> _Directives_:
- a) Could you reproduce the thread on combining arrays word for word, everything from "Then you can" down to "Array([categories, names, prices].zipped)"?
- b) Which values are listed in the prices array in the thread on combining arrays?

-- begin Supplied passage --

How to combine specific elements in an array to create a new array?-CodePudding

I have these 3 arrays

names = ["tomatoes", "bananas", "carrot", "tshirt", "microwave"]
categories = ["food", "food", "food", "clothing", "kitchen"]
prices = ["1.49", "0.79", "1.99", "7.99", "200.99"]

I want to create and array like this for each of them

["food", "tomatoes", "1.49"]

I have lots of data so i am trying to create a function that will do this more efficiently then I will try to combine everything into one big array. Ex: [["food", "tomatoes", "1.49"], ["food", "bananas", "0.79"], ["food", "carrot", "1.99"], ["clothing", "tshirt", "7.99"], ["kitchen", "microwave", "200.99"]] I tried using map but I'm not that familiar with programming so I cant wrap my head around this

CodePudding user response：

Not a direct answer to your question but what you really need is to structure your data:

struct Product {
    let name: String
    let category: Category
    let price: Double
}

enum Category: String {
    case food, clothing, kitchen
}

Then you can simply create a product array:

var products: [Product] = []

CodePudding user response：

You want to zip three sequences, but the standard library only supports two, for now. See this other answer for a great solution that relies on code generation. Here is another solution that does not:

Array([categories, names, prices].zipped)

import Algorithms // for `compacted`

public extension Sequence where Element: Sequence {
  /// Like `zip`, but with no limit to how many sequences are zipped.
  var zipped: AnySequence<[Element.Element]> {
    .init(
      sequence(
        state: map { $0.makeIterator() }
      ) { iterators in
        let compacted = iterators.indices.map { iterators[$0].next() }.compacted()

        guard compacted.count == iterators.count else {
          return nil
        }

        return .init(compacted)
      }
    )
  }
}

CodePudding user response：

The simple way of doing it is to loop over the three arrays in parallel. To prevent index errors you should work to the bounds of the smallest array. You could do it with a for loop, but IMO it's cleaner to use 'reduce(into:)

let items = min(names.count, categories.count, prices.count)
let all = ( 0 ..< items ).reduce(into: [[String]]()) {
   $0.append( [names[$1], categories[$1], prices[$1] ])
}

or, picking up on @Leo Dabus's good advice:

let products = ( 0 ..< items ).reduce(into: [Product]()) {
   $0.append( Product(name: names[$1], category: categories[$1], price: prices[$1]) )
}

-- end Supplied passage --
-- begin Provided material --

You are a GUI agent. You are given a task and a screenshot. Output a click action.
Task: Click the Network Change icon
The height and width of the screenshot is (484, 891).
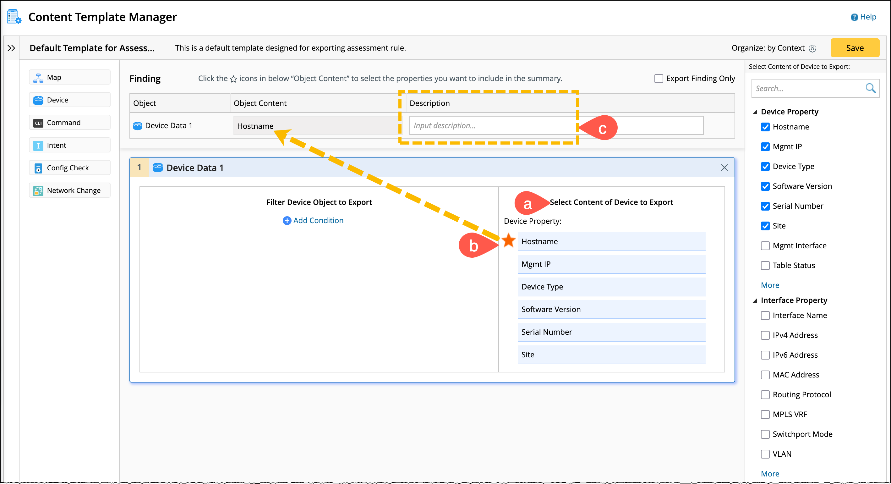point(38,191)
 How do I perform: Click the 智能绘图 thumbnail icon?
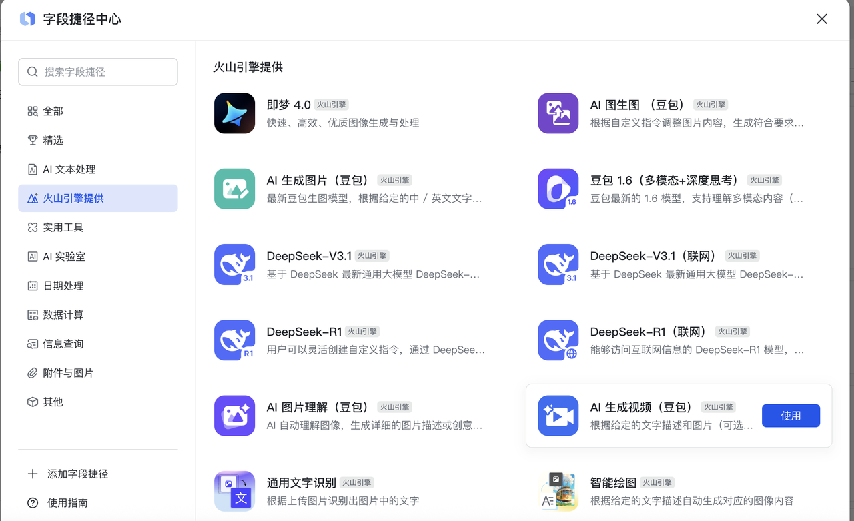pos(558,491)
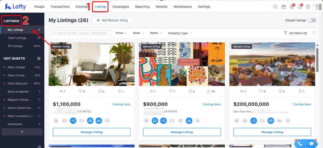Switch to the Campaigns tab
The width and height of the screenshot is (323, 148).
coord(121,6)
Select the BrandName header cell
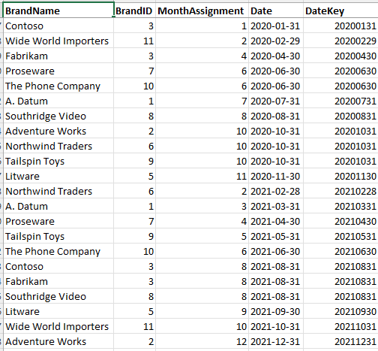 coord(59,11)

-- end Provided material --

> _Results for each task_:
- a)
Then you can simply create a product array:

var products: [Product] = []

CodePudding user response：

You want to zip three sequences, but the standard library only supports two, for now. See this other answer for a great solution that relies on code generation. Here is another solution that does not:

Array([categories, names, prices].zipped)

- b) "1.49", "0.79", "1.99", "7.99", "200.99"